Cumhurbaşkanı Erdoğan- Özgür Özel görüşmesine dair

Cumhurbaşkanı Erdoğan ile CHP'nin yeni genel başkanı Özgür Özel'in yapacakları görüşmenin yankıları sürüyor.

Özgür Özel'in müzakereye açık tutumunu CHP çevrelerinden eleştirenler var. Başta eski genel başkan Kemal Kılıçdaroğlu; "Sarayla müzakere değil, mücadele edilir" sözleriyle her zamanki kutuplaştırıcı sert üslubuyla Özel'in görüşme isteğini eleştirdi.

Kılıçdaroğlu benzer görüşmelere açık olsaydı acaba Türkiye'nin verdiği mücadeleyle çelişen kararları, siyasi tutumu farklı mı olurdu Bu sorunun cevabını aslında Kılıçdaroğlu Özel'in görüşme isteğini eleştirerek, cevaplamış oluyor.

Artık mesele Kılıçdaroğlu'nun geride kalmış yanlış siyasi tutumları ve kararları değil. Şimdi esas olan Cumhurbaşkanı Erdoğan- Özgür Özel görüşmesinde nelerin konuşulacağı ve Özgür Özel'in nasıl bir tutum içinde olacağıdır.

Yıllardır vurgularız; Türkiye'nin verdiği mücadele tam bağımsızlık mücadelesidir ve bu mücadelede dış cepheden daha önemli olanı iç cephedir. Dış cephede Mehmetçiğin bileğini kimse bükemez. Asıl iç cephenin tunç olma hali kıymetlidir.

İç cephede; Türkiye'nin bağımsızlığını zedeleyecek konulara karşı mücadele, iktidar - muhalefet çekişmesine heba edilemez. Bu mücadele, muhalefet için iktidarı yıpratmanın konusu olamaz. İşte bu yüzden bu buluşma kıymetlidir ve Cumhurbaşkanı Erdoğan'ın Özgür Özel'e söyleyeceğinin can alıcı noktası bu husus olmalıdır.

Cumhurbaşkanı Erdoğan, Özgür Özel'e; "Suriye, Irak Libya tezkerelerinde 'hayır' oyu vermiştiniz. Bu tutumunuzun sizlere bu konunun önemini, detaylarını yeterince izah edememiş olmamızın bilgi eksikliğine bağlı olduğunu düşünmek isterim. Yoksa anlaşılır gerekçesi olmayan bu siyasi tutumunuzun bugün değiştiğini umut ediyorum. Geçtiğimiz günlerde Irak'ta hayati önemde bir adım attık. "Kalkınma Yolu" projesini başlatıyoruz. Ekonomik olduğu kadar jeopolitik önemi de çok büyük olan bu projenin sağlıklı işleyebilmesi Suriye'de dahil tüm bölgenin terör örgütlerinden tamamen arındırılmasına bağlıdır.

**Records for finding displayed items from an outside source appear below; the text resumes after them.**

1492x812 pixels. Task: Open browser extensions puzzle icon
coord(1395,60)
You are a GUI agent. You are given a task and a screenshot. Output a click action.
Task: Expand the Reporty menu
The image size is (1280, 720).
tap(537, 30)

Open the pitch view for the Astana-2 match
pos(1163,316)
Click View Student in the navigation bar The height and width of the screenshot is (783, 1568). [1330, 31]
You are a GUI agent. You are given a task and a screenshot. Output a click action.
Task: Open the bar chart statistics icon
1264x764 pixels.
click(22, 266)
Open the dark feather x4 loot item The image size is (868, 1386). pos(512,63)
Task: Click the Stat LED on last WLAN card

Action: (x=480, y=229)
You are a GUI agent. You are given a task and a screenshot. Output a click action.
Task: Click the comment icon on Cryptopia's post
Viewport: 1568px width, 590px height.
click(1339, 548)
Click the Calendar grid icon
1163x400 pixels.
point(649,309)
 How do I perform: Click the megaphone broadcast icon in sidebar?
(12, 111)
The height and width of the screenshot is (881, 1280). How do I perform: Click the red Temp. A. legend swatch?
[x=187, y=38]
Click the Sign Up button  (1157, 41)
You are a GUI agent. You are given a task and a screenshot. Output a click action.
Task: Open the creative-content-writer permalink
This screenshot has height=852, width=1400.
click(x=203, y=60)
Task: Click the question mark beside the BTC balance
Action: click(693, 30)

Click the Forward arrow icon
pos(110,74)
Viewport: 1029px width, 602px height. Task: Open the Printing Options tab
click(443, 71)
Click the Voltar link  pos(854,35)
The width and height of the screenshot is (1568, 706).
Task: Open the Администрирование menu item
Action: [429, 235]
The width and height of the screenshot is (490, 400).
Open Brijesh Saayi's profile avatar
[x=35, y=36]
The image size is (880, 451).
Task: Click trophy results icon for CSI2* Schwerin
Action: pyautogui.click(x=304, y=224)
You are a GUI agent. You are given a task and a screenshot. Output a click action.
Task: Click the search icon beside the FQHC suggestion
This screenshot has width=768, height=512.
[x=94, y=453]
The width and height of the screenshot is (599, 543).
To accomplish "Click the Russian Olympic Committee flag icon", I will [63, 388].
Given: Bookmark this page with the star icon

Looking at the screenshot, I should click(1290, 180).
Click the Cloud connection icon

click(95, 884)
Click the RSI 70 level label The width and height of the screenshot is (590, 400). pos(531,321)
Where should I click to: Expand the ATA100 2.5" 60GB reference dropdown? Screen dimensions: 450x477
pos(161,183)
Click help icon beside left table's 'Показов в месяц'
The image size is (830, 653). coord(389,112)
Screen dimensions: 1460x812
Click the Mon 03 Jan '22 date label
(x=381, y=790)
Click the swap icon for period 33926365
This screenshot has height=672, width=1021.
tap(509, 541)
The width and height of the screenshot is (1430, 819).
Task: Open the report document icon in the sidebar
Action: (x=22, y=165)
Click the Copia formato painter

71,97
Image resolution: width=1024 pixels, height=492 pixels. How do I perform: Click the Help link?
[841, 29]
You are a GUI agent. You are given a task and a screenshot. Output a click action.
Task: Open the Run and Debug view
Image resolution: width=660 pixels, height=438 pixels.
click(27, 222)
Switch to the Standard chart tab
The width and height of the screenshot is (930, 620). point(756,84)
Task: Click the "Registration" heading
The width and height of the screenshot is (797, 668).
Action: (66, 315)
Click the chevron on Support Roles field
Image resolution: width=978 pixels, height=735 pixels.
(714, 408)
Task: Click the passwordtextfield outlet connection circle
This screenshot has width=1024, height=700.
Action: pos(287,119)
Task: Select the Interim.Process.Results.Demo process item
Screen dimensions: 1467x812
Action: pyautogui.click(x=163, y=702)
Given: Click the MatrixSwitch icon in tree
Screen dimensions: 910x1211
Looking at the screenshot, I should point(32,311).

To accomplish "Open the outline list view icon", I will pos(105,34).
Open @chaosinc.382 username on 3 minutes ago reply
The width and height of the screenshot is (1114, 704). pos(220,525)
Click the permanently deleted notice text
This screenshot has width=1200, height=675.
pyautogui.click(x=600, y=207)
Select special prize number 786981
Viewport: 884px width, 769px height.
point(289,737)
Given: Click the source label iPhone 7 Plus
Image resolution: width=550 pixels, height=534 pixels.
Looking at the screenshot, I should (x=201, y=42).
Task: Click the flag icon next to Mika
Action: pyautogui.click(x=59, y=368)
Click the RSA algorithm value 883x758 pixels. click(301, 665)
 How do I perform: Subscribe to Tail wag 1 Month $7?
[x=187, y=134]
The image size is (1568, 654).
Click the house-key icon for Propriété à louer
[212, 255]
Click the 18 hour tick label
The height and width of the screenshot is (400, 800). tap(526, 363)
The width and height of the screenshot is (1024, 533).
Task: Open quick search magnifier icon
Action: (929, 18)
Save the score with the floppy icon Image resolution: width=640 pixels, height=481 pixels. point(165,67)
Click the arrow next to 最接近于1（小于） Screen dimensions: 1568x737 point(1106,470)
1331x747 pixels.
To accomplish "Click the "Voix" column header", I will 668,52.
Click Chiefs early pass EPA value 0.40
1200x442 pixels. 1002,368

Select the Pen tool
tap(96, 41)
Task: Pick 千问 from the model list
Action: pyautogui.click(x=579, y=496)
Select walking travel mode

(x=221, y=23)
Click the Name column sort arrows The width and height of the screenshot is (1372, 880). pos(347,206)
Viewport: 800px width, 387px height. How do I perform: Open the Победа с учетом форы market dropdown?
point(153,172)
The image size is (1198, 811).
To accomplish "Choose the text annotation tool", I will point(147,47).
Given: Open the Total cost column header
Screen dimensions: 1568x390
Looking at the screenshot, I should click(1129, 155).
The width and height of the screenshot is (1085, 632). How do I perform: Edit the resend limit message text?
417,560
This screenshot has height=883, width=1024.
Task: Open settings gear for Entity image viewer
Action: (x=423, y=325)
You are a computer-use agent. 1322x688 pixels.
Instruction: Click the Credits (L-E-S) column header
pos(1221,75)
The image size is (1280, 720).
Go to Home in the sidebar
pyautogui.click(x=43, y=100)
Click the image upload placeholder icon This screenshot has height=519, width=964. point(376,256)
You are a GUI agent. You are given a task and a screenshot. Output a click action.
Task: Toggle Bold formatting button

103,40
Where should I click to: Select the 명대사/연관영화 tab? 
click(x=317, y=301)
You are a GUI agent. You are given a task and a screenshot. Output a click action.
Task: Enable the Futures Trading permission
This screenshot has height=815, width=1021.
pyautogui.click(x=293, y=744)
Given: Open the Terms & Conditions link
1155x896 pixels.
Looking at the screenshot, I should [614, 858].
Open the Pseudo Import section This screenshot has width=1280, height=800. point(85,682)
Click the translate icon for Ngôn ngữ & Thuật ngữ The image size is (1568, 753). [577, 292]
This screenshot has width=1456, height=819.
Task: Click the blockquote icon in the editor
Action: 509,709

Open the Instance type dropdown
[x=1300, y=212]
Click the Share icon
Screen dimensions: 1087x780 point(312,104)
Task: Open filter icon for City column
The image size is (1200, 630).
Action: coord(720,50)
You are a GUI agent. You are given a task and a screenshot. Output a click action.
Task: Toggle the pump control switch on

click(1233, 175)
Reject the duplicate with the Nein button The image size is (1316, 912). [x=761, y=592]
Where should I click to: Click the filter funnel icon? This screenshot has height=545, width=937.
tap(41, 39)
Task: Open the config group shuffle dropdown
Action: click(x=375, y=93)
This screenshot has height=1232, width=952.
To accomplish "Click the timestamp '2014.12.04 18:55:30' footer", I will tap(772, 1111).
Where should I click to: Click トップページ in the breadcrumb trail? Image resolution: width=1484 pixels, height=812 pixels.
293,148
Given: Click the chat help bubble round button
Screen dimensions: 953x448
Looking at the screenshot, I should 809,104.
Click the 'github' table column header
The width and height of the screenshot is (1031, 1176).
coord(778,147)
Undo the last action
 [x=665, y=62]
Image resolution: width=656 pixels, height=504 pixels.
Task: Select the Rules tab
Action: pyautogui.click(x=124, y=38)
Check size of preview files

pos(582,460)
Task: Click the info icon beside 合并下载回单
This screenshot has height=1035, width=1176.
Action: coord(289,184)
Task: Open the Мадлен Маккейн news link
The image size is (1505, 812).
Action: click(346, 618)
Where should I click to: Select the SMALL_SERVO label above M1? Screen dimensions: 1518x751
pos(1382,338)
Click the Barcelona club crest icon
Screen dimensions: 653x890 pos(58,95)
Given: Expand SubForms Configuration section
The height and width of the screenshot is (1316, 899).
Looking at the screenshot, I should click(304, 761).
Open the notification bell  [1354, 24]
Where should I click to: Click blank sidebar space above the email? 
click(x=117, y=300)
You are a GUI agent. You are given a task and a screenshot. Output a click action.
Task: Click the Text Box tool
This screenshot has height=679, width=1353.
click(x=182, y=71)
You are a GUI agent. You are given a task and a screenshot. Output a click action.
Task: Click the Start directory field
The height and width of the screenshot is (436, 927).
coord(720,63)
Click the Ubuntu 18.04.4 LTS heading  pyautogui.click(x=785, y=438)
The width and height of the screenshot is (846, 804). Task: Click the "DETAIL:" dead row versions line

Mehmetçik, Gazi Meclis'ten yine tezkerenin çıkmasını isteyecek. Bu defa hayır oyu vermeyeceğinizi umut ediyorum.

Aynı hassasiyet Libya tezkeresi içinde geçerlidir. Libya ile yaptığımız deniz yetki alanları anlaşmasının korunup kollanması ve Doğu Akdeniz'de Türkiye'yi Antalya körfezine hapsetmek isteyen emperyalistlerin şer planını bozmak için bu tezkerenin önemi de tartışmasızdır. Bu tezkere de bu yasama döneminde tekrar Gazi Meclis'e geldiğinde buna da "hayır" oyu vermeyeceğinizi umut ediyorum. Kısacası; Mavi Vatan stratejinde, iki devletli Kıbrıs tezimizde, milli teknolojiye dayalı savunma sanayii hamlelerimizde, enerjiden ekonomiye tam bağımsızlık hedefimize köstek değil destek olmanızı isteriz. Bu destek AK Parti'ye, Cumhurbaşkanı Erdoğan'a değil, Türkiye'ye, Türkiye'nin bağımsızlığına verilecek destektir. Emperyalizm ve onun tüm unsurları, PKK, FETÖ maşaları sizlerin başarılarına artık sevinmesinler, sizlerin iktidar olma umudunuza artık bel bağlamasınlar. Bu beklentilerini, sevinçlerini, heveslerini kursaklarında bırakınız. Biz de iktidar olursak bu mücadeleyi daha güçlü yapmaya kararlıyız deyiniz ki, Türkiye hasımları, Türkiye'nin bağımsızlığına göz koyanların şer planları hayat bulma cesaretini gösteremesin."